Assumption #3: People recognize which purchases are impulse purchases.
- Why this matters: To validate the hypothesis that people can accurately recognize impulse purchases. This matters for our application because without it, our application will not be able to reliably track impulse spending and support meaningful reflection on impulse purchases.
- Method: Present participants with three short purchase scenarios, two that qualify as impulse purchases by definition and one that has been clearly planned. Then ask participants to classify each scenario as either “Impulse” or “Not Impulse.
- Scenarios
- Kathy has been thinking about buying an iPad for two months and went yesterday to go buy it
- Mario was passing by Starbucks, realized he felt tired, and bought a coffee.
- John was at the store and bought three bags of chips since he saw they were on sale
- Hypothesis: At least 70% of participants correctly classify the scenarios according to the predefined impulse criteria.
Assumption Map

Key Insights from Creating Our Assumption Map
After mapping our assumptions, we realized that the biggest risks in our idea are psychological.

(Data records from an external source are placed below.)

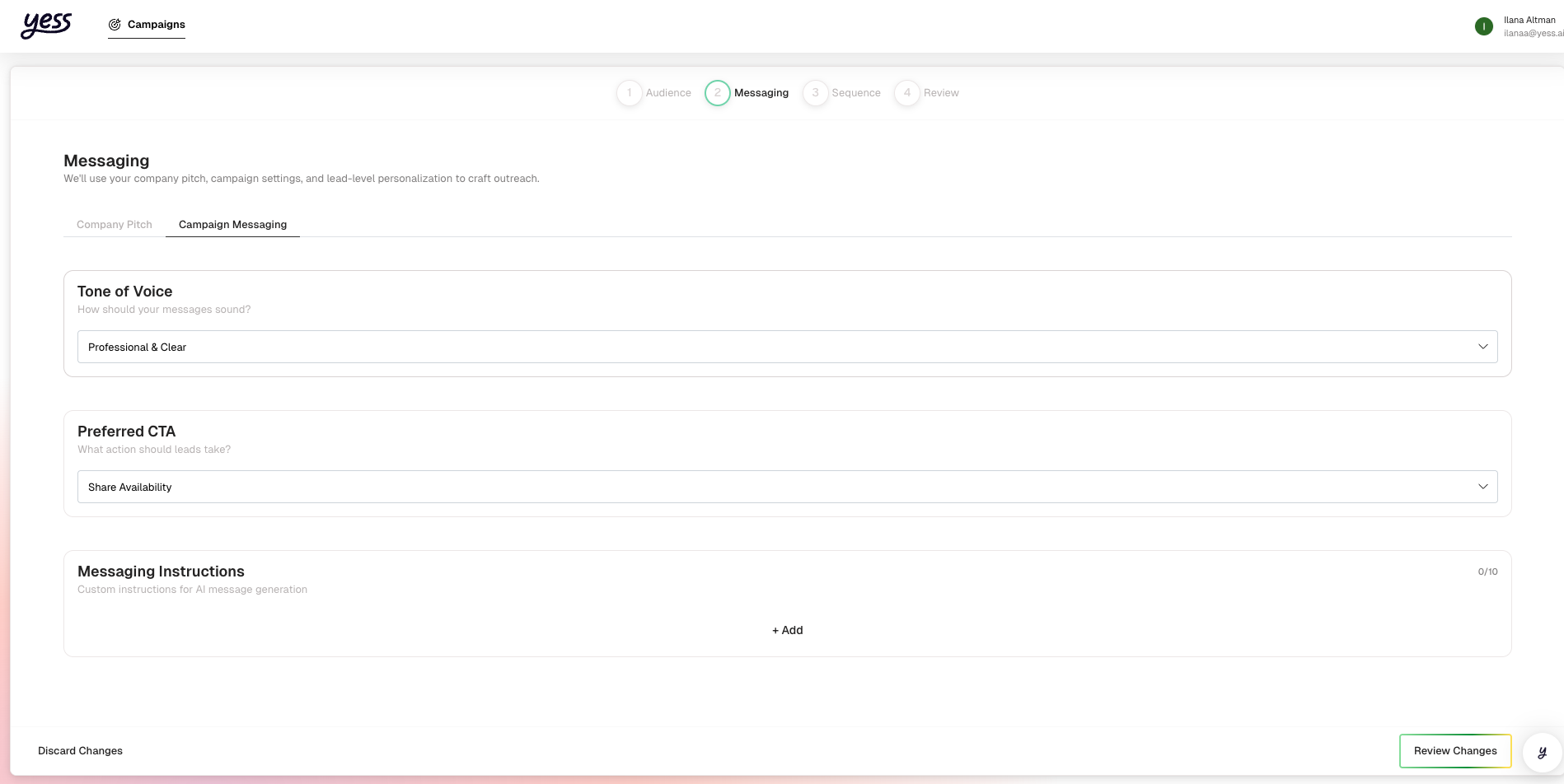
Task: Open the Campaigns menu item
Action: [x=156, y=25]
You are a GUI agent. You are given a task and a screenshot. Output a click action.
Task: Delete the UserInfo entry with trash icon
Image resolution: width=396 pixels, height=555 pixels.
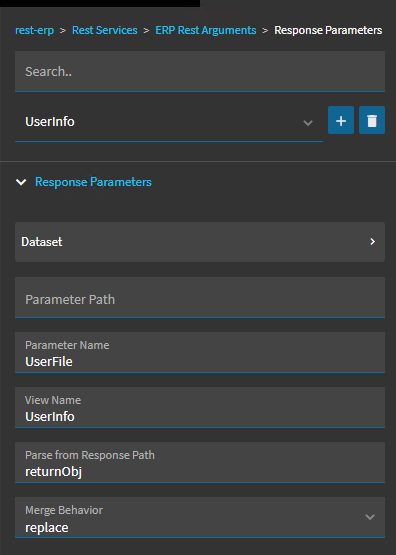point(372,120)
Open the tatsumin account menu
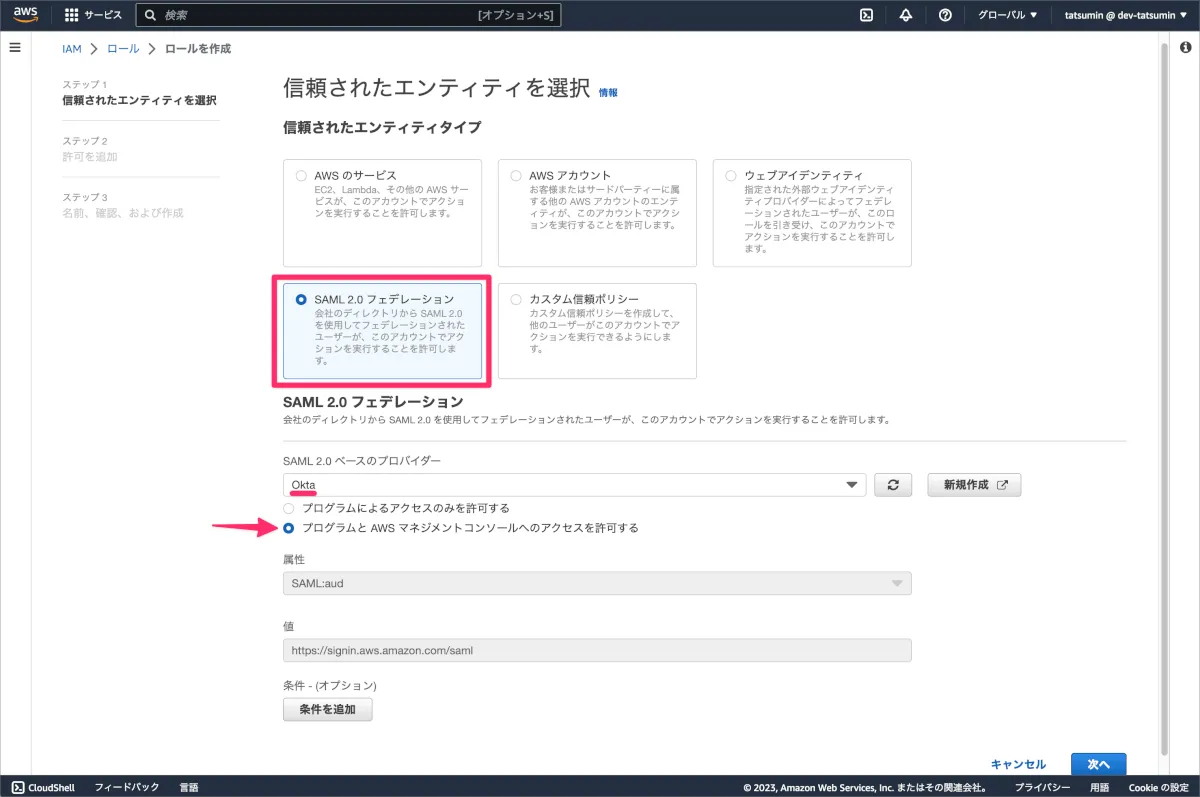The height and width of the screenshot is (797, 1200). click(1125, 15)
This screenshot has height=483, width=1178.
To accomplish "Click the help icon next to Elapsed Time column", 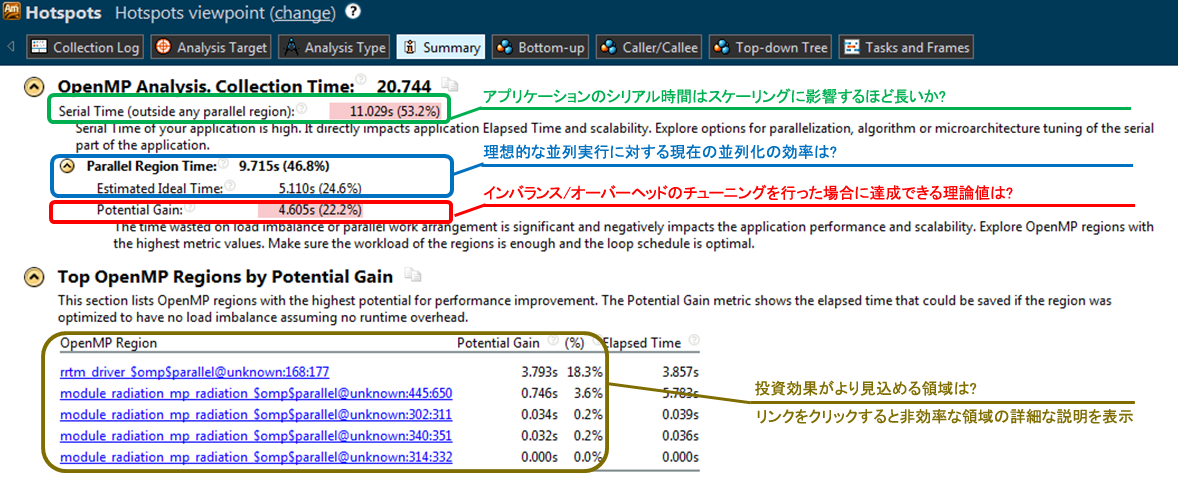I will [694, 342].
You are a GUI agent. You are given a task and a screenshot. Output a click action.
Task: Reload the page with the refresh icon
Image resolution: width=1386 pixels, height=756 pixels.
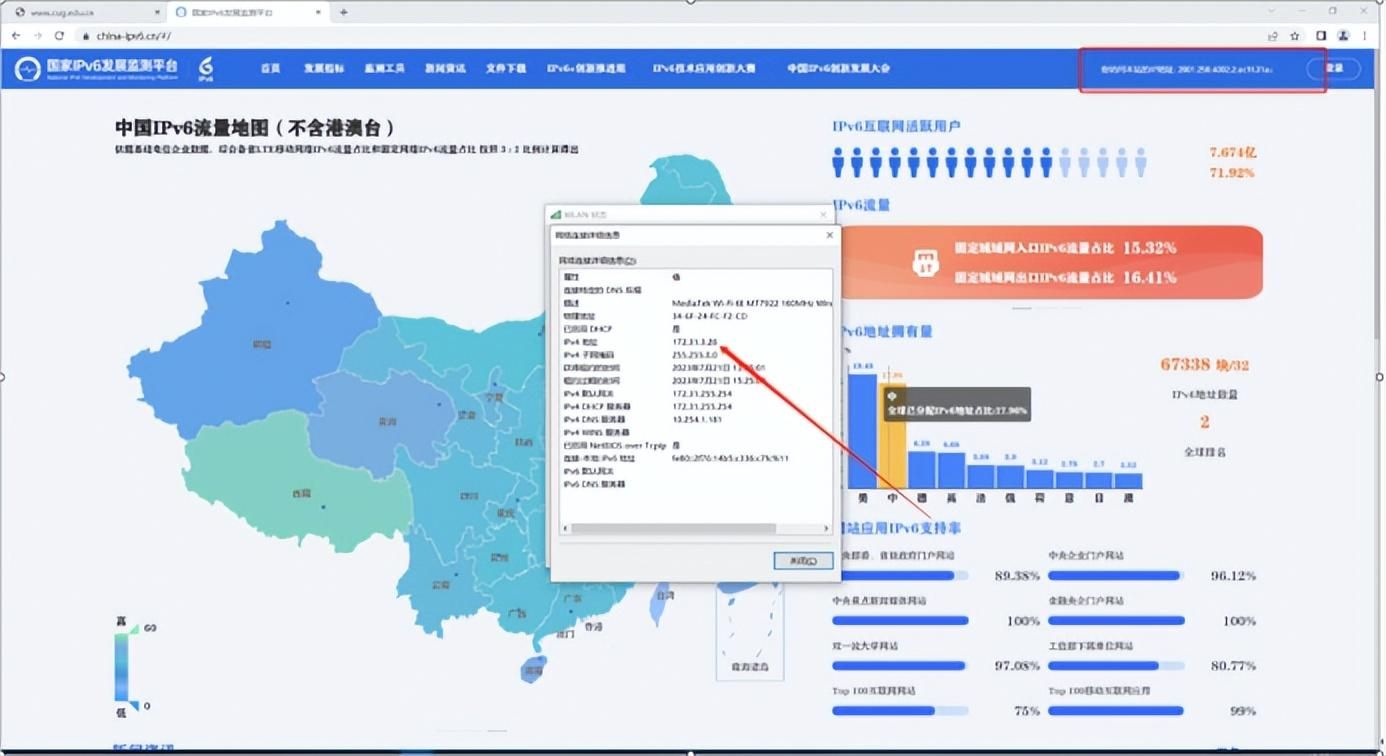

Most of the assumptions in the “most crucial” quadrant relate to whether people actually see their impulse spending as a problem and whether they genuinely want to stop. If users don’t feel internal tension about their spending habits, then the product won’t matter, no matter how well the AI works. This suggests that motivation is the core dependency of the entire idea.
Another key insight is that recognition comes before intervention. If people cannot correctly identify which purchases are impulse purchases, then reflection with AI will not be effective. The product relies on users agreeing, at least somewhat, with the framing of their behavior. If the AI labels something as impulsive and the user disagrees, trust could break down quickly.
We also noticed that frustration is a major retention risk. Even if people want to change, they will stop using the platform if interacting with the AI feels annoying, repetitive, or judgmental. So emotional experience may matter just as much as functional accuracy.
Finally, this map clarified that we are building for a specific type of user: someone who already feels uneasy about their impulse spending and wants to improve. The product likely will not work for users who do not perceive their behavior as problematic.
Overall, the assumption map helped us see that the success of this idea depends more on user psychology and readiness for change than on technical capability.